- Boundary of Yeung Uk Road in Tsuen Wan District
- District: Tsuen Wan
- Legislative Council constituency: New Territories South West
- Population: 17,799 (2019)
- Electorate: 8,095 (2019)

Current constituency
- Created: 1994
- Number of members: One
- Member: Vacant

= Yeung Uk Road (constituency) =

Constituency in Tsuen Wan District, Hong Kong

Yeung Uk Road is one of the 17 constituencies in the Tsuen Wan District of Hong Kong.

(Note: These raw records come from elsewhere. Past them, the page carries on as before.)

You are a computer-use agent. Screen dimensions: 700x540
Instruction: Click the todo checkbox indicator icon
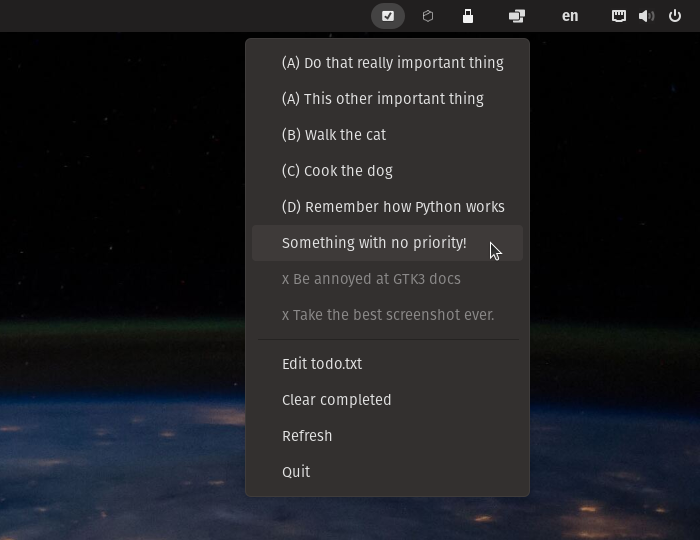coord(388,16)
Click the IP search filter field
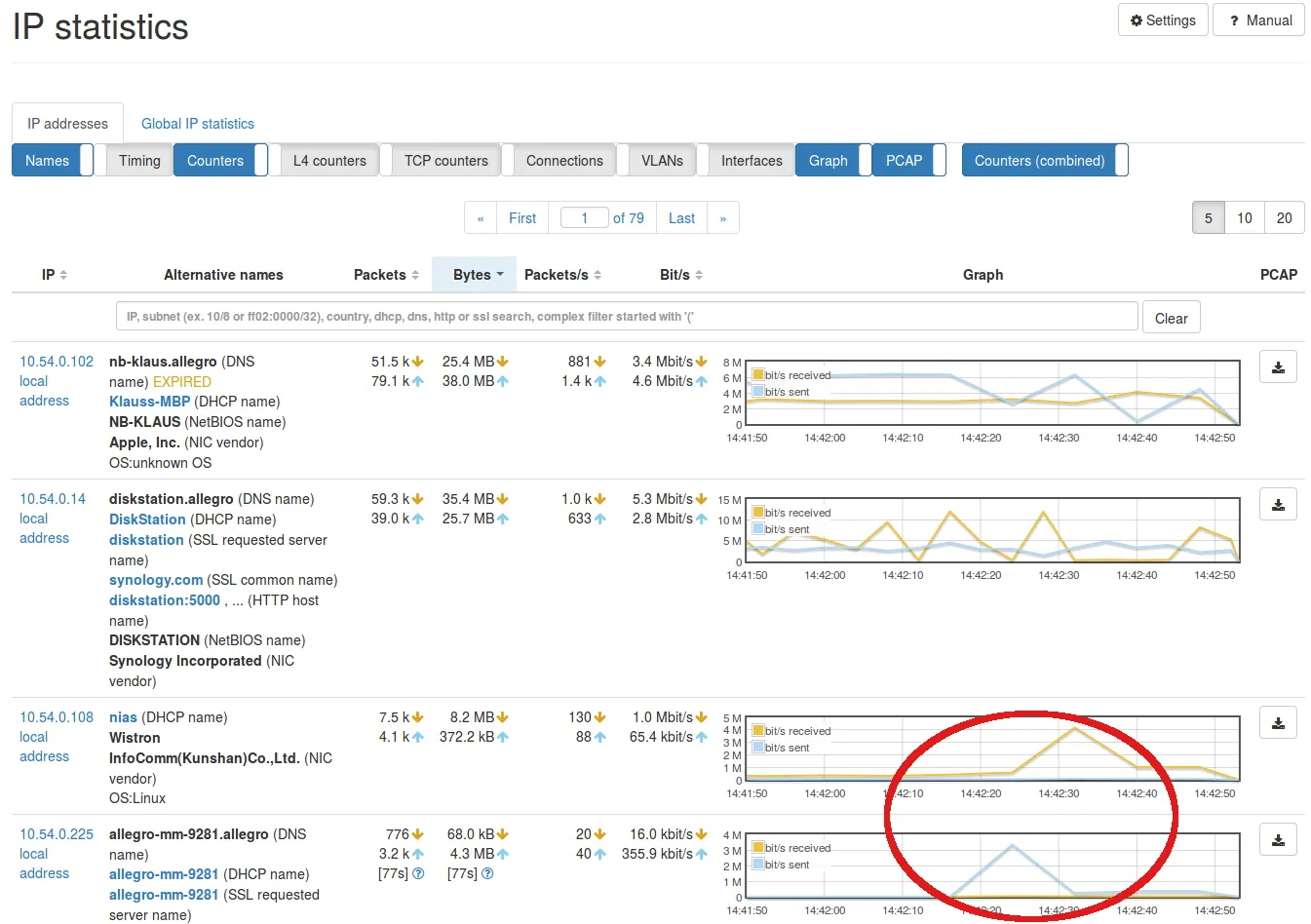Image resolution: width=1311 pixels, height=924 pixels. pyautogui.click(x=626, y=317)

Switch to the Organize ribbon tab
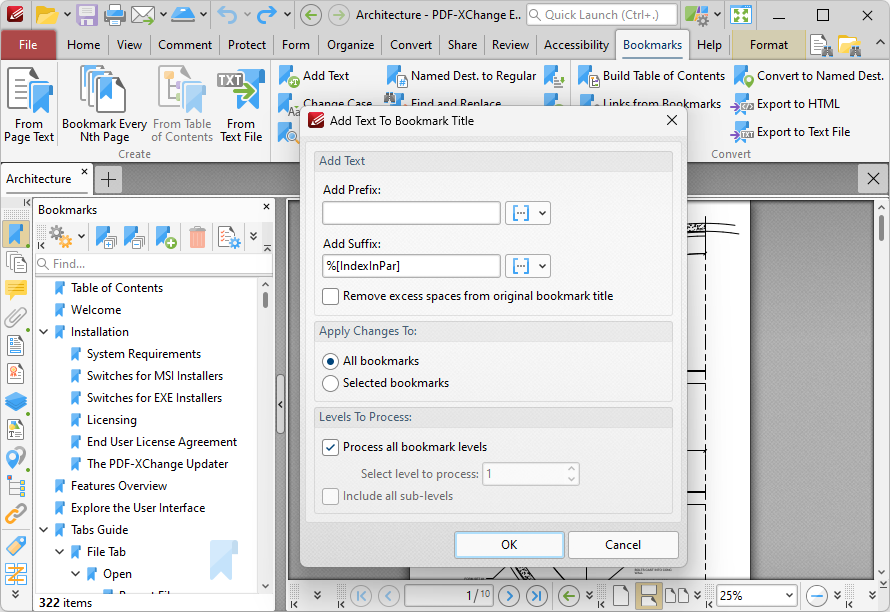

The constituency returns one district councillor to the Tsuen Wan District Council, with an election every four years.

Yeung Uk Road constituency is loosely based on the eastern part of the Yeung Uk Road including Bo Shek Mansion, Tsuen Wan Garden, Indi Home and Chelsea Court with estimated population of 17,799.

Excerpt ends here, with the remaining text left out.